Goal: Count the lines in the records below that contain the string "Biard", and reply with only that number.

Supplied data:
____
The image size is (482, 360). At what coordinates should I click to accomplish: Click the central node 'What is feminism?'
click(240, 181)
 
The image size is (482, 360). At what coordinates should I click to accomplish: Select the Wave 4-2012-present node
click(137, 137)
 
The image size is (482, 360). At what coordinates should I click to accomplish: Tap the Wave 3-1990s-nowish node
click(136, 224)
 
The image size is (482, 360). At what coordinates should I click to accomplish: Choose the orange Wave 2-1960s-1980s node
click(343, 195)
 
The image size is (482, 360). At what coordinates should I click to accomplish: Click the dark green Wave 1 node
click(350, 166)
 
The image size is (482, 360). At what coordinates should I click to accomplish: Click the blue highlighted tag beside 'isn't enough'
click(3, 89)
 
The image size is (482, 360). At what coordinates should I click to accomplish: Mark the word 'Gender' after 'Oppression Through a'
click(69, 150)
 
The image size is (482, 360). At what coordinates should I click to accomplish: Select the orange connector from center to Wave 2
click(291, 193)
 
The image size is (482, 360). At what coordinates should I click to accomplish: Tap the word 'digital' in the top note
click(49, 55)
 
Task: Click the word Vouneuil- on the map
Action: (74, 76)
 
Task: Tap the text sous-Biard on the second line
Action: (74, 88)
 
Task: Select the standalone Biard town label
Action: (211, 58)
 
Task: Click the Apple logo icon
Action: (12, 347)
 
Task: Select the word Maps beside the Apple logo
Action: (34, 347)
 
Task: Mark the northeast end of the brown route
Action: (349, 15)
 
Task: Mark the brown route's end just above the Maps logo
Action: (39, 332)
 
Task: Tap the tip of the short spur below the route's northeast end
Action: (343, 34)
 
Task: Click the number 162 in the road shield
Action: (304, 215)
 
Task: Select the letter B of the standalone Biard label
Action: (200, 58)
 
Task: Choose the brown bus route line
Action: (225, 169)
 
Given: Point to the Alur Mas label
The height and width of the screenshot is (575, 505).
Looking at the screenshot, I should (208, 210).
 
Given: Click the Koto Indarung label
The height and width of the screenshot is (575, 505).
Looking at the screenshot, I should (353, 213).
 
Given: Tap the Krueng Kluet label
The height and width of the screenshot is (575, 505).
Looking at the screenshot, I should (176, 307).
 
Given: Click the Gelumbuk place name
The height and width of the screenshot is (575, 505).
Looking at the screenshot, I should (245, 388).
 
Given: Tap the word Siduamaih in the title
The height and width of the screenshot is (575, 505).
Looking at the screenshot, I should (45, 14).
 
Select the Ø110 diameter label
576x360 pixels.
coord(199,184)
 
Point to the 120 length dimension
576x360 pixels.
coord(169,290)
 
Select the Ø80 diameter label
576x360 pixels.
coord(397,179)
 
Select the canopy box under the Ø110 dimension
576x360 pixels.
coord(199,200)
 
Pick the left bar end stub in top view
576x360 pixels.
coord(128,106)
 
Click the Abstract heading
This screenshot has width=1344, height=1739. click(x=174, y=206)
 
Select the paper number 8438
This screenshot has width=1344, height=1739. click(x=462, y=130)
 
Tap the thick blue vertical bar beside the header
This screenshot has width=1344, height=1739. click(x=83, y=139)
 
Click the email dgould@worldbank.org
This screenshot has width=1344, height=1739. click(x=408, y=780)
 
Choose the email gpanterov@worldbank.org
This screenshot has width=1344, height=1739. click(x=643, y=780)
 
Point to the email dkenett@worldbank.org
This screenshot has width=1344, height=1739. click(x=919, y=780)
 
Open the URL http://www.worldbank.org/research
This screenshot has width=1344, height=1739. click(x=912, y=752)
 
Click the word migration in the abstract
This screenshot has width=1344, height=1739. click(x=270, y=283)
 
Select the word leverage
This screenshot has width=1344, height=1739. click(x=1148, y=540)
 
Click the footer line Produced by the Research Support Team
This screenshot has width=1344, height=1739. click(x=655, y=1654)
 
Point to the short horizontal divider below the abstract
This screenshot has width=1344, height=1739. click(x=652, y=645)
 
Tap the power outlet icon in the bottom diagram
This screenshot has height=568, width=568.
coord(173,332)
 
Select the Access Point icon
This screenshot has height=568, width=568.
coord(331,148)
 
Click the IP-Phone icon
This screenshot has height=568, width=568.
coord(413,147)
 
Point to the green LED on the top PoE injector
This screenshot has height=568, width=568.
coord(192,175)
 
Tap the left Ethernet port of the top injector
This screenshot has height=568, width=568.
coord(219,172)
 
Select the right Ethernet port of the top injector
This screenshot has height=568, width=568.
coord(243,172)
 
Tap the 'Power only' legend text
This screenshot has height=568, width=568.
____
Written response: 3